» Extract to read:
================
PennEWB’s Local ventures involve partnerships with various local organizations, both on-campus and off, and high schools to promote sustainable practices, and raise awareness about current topics in sustainability. Students take part in presentations, workshops and hands-on projects on topics ranging from water filtration to agriculture.
Partnership with Saul
For the past few years, we have maintained apartnership with Saul Agricultural High School to teach a series on sustainable development and related appropriate technologies. Some of the curriculum topics include biogas, biodiesel, geothermal energy harvestation, future car power technologies, climate change, and water conservation.
Aside from the educational aspects, we also engage in engineering projects at the farm the school is situated. Previously we had constructed a biogas digester to convert manure into usable energy. Currently, we are working on a mid-scale irrigation project to transport large bodies of water collected in rain water barrels to a field of crops. Our current project will allow the school and the farm workers to reuse rain water to irrigate crops in a systematic and environment-friendly water, while also removing a mosquito infestation that has flourished in the presence of stagnant water.
================
» What you have to do:
Reproduce the passage on PennEWB's local sustainability partnerships in full, word for word.
================
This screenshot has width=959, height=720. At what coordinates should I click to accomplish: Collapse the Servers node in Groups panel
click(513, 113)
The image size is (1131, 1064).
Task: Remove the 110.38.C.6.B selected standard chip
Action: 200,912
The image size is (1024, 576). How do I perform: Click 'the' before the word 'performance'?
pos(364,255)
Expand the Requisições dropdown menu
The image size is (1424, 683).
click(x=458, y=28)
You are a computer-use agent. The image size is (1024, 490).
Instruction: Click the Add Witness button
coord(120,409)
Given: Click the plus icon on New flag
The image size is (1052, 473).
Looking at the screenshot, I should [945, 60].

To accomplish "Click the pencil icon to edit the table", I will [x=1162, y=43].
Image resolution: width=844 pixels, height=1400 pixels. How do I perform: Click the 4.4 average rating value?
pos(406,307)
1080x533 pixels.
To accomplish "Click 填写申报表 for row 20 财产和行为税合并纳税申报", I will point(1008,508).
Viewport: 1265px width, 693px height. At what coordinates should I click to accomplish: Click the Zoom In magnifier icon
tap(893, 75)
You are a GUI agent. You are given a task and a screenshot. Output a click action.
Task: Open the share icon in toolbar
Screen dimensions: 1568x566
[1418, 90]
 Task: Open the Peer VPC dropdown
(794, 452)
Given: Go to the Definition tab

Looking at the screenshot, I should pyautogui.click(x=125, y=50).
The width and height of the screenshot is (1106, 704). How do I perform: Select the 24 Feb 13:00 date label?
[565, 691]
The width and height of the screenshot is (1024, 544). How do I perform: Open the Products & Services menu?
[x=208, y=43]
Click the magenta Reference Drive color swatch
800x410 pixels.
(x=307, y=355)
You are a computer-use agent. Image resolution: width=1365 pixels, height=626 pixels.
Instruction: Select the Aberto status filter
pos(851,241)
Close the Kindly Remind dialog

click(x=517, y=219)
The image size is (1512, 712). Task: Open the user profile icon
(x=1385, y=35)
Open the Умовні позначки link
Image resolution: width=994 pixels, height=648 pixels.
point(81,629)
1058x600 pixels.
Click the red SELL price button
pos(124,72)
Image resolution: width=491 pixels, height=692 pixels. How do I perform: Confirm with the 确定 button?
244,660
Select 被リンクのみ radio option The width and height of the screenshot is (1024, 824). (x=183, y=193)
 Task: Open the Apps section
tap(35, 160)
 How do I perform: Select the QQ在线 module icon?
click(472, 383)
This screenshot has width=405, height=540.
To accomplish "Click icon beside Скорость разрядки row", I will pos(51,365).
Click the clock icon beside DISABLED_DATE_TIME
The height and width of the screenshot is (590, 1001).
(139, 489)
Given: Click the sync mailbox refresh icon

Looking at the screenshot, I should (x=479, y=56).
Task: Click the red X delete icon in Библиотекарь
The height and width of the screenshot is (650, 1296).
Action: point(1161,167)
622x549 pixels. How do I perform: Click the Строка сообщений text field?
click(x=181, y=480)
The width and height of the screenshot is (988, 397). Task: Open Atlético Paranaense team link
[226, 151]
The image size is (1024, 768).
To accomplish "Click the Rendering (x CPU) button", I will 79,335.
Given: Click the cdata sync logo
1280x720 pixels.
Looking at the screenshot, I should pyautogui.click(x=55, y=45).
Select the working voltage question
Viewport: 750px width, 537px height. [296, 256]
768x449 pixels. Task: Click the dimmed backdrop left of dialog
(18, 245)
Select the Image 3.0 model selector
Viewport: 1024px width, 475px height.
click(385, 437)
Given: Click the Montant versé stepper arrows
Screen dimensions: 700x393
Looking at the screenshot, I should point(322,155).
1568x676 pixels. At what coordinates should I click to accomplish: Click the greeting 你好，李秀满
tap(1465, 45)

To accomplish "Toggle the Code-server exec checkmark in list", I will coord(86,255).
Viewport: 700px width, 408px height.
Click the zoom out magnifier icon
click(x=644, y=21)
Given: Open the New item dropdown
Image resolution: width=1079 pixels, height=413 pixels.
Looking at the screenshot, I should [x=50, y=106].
================
» Task result:
PennEWB’s Local ventures involve partnerships with various local organizations, both on-campus and off, and high schools to promote sustainable practices, and raise awareness about current topics in sustainability. Students take part in presentations, workshops and hands-on projects on topics ranging from water filtration to agriculture.
Partnership with Saul
For the past few years, we have maintained apartnership with Saul Agricultural High School to teach a series on sustainable development and related appropriate technologies. Some of the curriculum topics include biogas, biodiesel, geothermal energy harvestation, future car power technologies, climate change, and water conservation.
Aside from the educational aspects, we also engage in engineering projects at the farm the school is situated. Previously we had constructed a biogas digester to convert manure into usable energy. Currently, we are working on a mid-scale irrigation project to transport large bodies of water collected in rain water barrels to a field of crops. Our current project will allow the school and the farm workers to reuse rain water to irrigate crops in a systematic and environment-friendly water, while also removing a mosquito infestation that has flourished in the presence of stagnant water.